I didn't mean everyone can update the docs, rather send feedback by patch/pull
request of actual changes instead of writing in email with words that "Rewrite
header 1 to be X, add label Y to figure 2, and add date into footer".
Currently bloody Word Docs and PDFs are sent around twice a day for "please
reply with your comments", and things get lost between emails, changes that
were applied before disappear because someone edited the wrong version of the
Doc, or exported into PDF in the wrong way... All in all, changes shouldn't
happen in email text, IMHO.

Whether anyone can edit the docs - I'd actually like to see that (even if I
haven't said that originally). Currently even the people who are charged with
maintaining the docs update it only when pushed, I think in most places you'd
be lucky if anyone touches it. On the other hand, an empowered team where
anyone can access improve on things is a very different feeling, that's what
creates successful stuff, IMHO. And with version control failure is cheap and
easy to fix, so there's very little downside. Think of large public projects
like OpenStreetMap or the Embedded Linux Wiki at
[http://elinux.org](http://elinux.org) It works out pretty well for them with
no big trouble, and they literally let everyone change things (not just
project members).

------
chris_engel
Because I was not happy with the existing stuff, I've built an opensource
project for creating technical online documentations some time ago, named
"docEngine". My goals were:

\- Easy editing (namely markdown files in folders) \- Runs on "cheap"
hosting/everywhere (built with PHP) \- Supports multiple languages (so you can
create docs in english, german, etc.) \- Can have editable try-on-your-own
demos embedded into the documentation \- SEO friendly (clean URLs and
navigation structure) \- Themeable (themes are separated and run with the Twig
templating engine) \- Works on mobiles out of the box \- Supports
Plugins/Modules for custom content/behaviour \- Formats reference pages for
objects/classes/APIs in a nice way \- Supports easy embedding of disqus for
user feedback \- Other stuff I forgot right now

The system powers the knowledge base of my recent app "InSite" for web
developers: [https://www.insite-feedback.com/en/help](https://www.insite-
feedback.com/en/help)

You can see it also in action working - with a different theme - for my
javascript UI library "modoJS":
[http://docs.modojs.com](http://docs.modojs.com)

That page is a bit more complex. It does _not_ use multiple languages there
but it makes great use of the reference pages and has many many editable live-
demos. It also has some custom modules like a live build script for the
javascript library. At one point it even had a complete user-module with
payments but I disabled that when modoJS went opensource.

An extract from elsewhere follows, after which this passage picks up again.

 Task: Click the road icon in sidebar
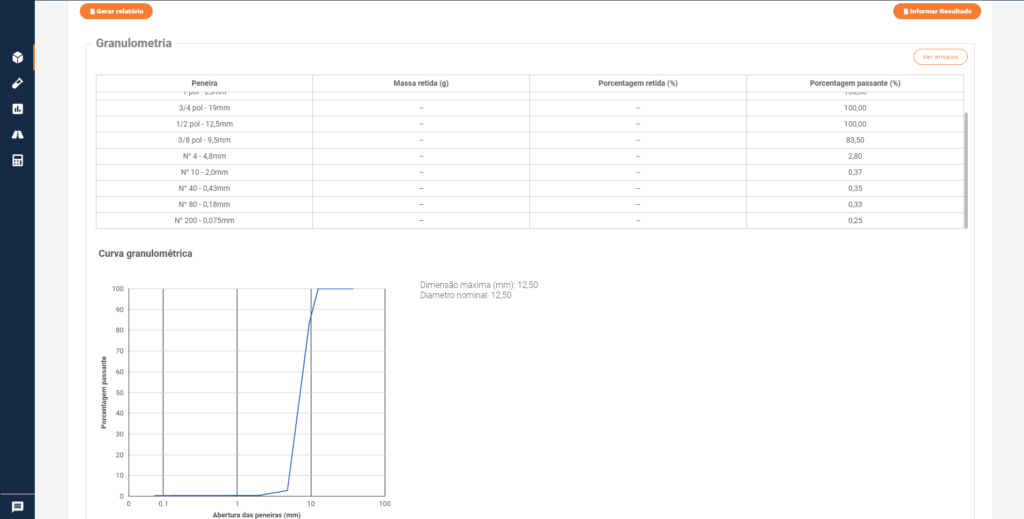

Another instance of docEngine runs for my pet html5 game engine:
[http://wearekiss.com/gamekit](http://wearekiss.com/gamekit) This one uses the
default theme, has most pages in two languages and again incorporates a couple
of live demos.

I host a little documentation about the engine itself here, but its not
complete right now:
[http://wearekiss.com/docEngine](http://wearekiss.com/docEngine) You can also
find the github link to the project in the footer of every hosted
documentation.

Have fun with it - I give it away for free. Critics and comments welcome!
Everything I have linked was built by myself.

------
ericclemmons
Trying something new on this month's project: "developer first experience".

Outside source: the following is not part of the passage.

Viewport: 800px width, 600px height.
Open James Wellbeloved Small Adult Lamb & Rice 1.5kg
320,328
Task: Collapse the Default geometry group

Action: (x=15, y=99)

Besides the README.md to get started, the app defaults to a private portal
with a component playground (for React), internal docs (for answering "how do
I"), and tools for completely removing the need for doc pages at all.

I believe that documentation has to be part of the workflow, so component
documentation should be visible while working on the component, tools for
workflow should have introductions and helpful hints rather than being just
forms and buttons, etc.

So far, this is proving fruitful.

(Side note: wikis are where docs go to die.)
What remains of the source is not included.